Segment Start: EXTRACTED RECORDS

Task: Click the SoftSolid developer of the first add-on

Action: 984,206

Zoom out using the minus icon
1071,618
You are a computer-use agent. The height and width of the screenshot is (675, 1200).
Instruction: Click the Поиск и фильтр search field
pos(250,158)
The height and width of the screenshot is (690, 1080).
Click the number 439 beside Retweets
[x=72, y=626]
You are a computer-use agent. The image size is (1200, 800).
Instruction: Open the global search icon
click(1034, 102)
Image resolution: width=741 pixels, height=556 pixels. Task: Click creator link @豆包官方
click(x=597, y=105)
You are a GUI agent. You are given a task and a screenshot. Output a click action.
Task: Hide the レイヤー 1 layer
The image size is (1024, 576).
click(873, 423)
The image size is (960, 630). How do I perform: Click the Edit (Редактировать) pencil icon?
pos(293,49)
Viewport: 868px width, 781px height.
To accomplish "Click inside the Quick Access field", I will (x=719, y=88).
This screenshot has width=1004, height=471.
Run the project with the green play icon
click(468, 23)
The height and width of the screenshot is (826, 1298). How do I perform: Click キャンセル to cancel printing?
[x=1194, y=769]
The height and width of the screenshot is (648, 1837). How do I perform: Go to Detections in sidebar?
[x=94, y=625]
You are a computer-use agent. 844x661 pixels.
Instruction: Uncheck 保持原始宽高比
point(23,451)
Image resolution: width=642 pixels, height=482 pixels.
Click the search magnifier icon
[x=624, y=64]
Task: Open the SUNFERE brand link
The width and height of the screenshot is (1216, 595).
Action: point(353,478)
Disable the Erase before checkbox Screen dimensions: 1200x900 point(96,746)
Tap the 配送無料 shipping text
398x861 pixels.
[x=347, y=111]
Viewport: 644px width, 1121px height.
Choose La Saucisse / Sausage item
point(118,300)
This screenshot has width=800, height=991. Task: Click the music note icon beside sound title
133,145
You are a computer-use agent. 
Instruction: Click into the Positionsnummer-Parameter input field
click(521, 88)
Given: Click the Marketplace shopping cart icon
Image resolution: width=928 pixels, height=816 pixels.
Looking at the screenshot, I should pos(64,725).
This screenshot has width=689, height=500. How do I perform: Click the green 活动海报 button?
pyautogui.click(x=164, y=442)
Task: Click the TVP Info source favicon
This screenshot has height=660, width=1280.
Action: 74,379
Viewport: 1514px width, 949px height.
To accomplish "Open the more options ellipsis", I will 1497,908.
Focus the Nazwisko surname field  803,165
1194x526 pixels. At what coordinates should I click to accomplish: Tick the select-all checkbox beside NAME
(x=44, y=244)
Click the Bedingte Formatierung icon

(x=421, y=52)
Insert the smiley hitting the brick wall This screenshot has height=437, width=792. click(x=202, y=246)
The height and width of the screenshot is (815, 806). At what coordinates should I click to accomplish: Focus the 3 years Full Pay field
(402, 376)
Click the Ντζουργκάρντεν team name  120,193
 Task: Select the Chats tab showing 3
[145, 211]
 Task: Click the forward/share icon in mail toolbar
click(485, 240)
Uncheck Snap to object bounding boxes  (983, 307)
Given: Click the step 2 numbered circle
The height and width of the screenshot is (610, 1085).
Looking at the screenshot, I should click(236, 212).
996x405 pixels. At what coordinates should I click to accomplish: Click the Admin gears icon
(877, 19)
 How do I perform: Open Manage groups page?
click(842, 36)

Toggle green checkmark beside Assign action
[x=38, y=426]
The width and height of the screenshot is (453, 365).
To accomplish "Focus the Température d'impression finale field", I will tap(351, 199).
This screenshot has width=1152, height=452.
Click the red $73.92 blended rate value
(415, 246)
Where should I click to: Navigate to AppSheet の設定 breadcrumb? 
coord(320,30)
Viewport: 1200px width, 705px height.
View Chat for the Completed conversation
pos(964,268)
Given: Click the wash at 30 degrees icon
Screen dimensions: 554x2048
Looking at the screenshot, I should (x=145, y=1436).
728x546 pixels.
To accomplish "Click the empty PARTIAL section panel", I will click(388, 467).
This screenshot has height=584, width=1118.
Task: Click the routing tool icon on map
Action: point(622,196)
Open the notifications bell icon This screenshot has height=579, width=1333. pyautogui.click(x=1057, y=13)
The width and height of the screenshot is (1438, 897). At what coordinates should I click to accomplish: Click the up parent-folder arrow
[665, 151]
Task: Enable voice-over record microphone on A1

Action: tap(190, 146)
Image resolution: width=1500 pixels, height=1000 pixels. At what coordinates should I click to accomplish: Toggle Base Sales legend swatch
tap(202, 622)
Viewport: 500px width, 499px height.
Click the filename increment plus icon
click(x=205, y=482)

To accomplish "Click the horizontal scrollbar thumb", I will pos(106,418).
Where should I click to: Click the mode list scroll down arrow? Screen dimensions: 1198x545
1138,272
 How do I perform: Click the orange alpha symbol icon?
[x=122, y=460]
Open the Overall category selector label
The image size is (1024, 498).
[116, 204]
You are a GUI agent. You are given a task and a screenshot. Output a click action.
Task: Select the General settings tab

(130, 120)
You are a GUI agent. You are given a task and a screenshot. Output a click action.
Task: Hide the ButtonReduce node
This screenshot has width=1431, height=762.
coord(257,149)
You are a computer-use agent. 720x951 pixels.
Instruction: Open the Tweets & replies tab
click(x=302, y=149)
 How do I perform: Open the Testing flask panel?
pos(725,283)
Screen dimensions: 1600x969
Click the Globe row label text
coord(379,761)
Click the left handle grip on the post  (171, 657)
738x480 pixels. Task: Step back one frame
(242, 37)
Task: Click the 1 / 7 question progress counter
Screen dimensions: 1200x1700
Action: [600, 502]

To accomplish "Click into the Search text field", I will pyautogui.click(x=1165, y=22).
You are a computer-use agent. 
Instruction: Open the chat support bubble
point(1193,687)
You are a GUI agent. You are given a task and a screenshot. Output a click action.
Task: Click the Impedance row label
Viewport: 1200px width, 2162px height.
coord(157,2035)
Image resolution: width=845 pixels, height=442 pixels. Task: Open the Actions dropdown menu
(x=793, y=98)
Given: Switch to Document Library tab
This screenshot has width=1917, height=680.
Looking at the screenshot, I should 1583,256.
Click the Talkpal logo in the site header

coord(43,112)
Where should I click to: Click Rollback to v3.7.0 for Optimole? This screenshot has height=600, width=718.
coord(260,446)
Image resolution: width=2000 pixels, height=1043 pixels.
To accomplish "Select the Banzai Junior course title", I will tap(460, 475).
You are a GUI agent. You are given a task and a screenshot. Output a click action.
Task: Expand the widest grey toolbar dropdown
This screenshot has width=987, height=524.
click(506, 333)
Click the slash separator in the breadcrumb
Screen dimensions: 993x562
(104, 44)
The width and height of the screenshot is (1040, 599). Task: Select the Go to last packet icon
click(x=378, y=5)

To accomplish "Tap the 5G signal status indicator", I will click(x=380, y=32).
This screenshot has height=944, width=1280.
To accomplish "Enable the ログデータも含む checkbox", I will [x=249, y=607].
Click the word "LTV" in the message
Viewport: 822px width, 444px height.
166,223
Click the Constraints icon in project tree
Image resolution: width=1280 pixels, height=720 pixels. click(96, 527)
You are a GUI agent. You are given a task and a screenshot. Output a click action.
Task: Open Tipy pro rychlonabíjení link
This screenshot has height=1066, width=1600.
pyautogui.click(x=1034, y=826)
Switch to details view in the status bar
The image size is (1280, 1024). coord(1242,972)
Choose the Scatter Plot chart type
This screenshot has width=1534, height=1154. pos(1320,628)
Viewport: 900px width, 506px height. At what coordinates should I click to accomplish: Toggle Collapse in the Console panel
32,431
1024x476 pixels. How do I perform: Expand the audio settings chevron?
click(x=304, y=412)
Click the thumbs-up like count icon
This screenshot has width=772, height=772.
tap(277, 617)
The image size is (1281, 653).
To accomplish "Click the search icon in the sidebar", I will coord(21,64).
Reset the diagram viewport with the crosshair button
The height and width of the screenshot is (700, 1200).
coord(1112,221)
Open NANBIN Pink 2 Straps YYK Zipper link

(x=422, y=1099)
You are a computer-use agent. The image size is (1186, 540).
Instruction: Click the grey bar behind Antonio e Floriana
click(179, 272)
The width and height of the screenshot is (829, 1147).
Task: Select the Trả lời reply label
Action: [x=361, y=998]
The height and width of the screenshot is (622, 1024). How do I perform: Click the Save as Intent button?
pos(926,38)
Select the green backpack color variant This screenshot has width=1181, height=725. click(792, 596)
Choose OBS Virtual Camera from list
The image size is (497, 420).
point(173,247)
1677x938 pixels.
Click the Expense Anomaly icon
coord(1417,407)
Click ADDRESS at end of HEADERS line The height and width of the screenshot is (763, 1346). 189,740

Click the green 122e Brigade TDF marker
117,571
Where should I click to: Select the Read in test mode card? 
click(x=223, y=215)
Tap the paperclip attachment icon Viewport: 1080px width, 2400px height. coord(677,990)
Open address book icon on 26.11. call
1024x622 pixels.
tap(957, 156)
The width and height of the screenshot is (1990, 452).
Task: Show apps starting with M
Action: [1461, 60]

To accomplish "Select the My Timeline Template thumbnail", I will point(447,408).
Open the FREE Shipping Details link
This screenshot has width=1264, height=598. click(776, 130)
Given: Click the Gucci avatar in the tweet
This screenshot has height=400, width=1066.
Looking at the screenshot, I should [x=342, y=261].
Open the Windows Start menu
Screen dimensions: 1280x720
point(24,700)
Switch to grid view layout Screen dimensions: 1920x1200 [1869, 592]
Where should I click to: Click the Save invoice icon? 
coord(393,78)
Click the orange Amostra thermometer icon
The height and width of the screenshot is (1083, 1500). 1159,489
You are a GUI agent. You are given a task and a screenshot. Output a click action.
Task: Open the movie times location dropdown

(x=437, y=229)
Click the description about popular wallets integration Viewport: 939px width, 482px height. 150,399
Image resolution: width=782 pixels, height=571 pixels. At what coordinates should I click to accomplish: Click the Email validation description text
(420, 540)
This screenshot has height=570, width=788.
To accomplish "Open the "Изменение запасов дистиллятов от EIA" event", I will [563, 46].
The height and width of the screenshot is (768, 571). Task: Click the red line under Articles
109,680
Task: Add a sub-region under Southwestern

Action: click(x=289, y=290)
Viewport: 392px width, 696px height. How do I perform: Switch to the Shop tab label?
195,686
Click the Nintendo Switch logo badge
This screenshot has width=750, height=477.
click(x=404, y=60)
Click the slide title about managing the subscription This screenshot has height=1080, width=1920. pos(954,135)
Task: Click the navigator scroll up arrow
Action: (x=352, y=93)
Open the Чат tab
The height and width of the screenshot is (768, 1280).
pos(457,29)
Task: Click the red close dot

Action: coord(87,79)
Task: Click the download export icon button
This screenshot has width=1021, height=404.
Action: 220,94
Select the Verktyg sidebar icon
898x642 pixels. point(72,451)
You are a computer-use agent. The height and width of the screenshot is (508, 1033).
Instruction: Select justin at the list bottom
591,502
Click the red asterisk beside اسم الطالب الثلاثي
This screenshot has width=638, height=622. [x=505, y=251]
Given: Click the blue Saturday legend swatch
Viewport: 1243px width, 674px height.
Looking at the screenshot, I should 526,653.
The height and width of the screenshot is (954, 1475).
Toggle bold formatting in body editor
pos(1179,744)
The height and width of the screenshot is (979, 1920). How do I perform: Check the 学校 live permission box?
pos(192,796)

Segment End: EXTRACTED RECORDS

**EXERCISE PROMPT**:
Transcribe, word for word, the data above from its first line through the line with "Task: Open the SUNFERE brand link", and include nothing else.

**RESPONSE AREA**:
Task: Click the SoftSolid developer of the first add-on

Action: 984,206

Zoom out using the minus icon
1071,618
You are a computer-use agent. The height and width of the screenshot is (675, 1200).
Instruction: Click the Поиск и фильтр search field
pos(250,158)
The height and width of the screenshot is (690, 1080).
Click the number 439 beside Retweets
[x=72, y=626]
You are a computer-use agent. The image size is (1200, 800).
Instruction: Open the global search icon
click(1034, 102)
Image resolution: width=741 pixels, height=556 pixels. Task: Click creator link @豆包官方
click(x=597, y=105)
You are a GUI agent. You are given a task and a screenshot. Output a click action.
Task: Hide the レイヤー 1 layer
The image size is (1024, 576).
click(873, 423)
The image size is (960, 630). How do I perform: Click the Edit (Редактировать) pencil icon?
pos(293,49)
Viewport: 868px width, 781px height.
To accomplish "Click inside the Quick Access field", I will (x=719, y=88).
This screenshot has width=1004, height=471.
Run the project with the green play icon
click(468, 23)
The height and width of the screenshot is (826, 1298). How do I perform: Click キャンセル to cancel printing?
[x=1194, y=769]
The height and width of the screenshot is (648, 1837). How do I perform: Go to Detections in sidebar?
[x=94, y=625]
You are a computer-use agent. 844x661 pixels.
Instruction: Uncheck 保持原始宽高比
point(23,451)
Image resolution: width=642 pixels, height=482 pixels.
Click the search magnifier icon
[x=624, y=64]
Task: Open the SUNFERE brand link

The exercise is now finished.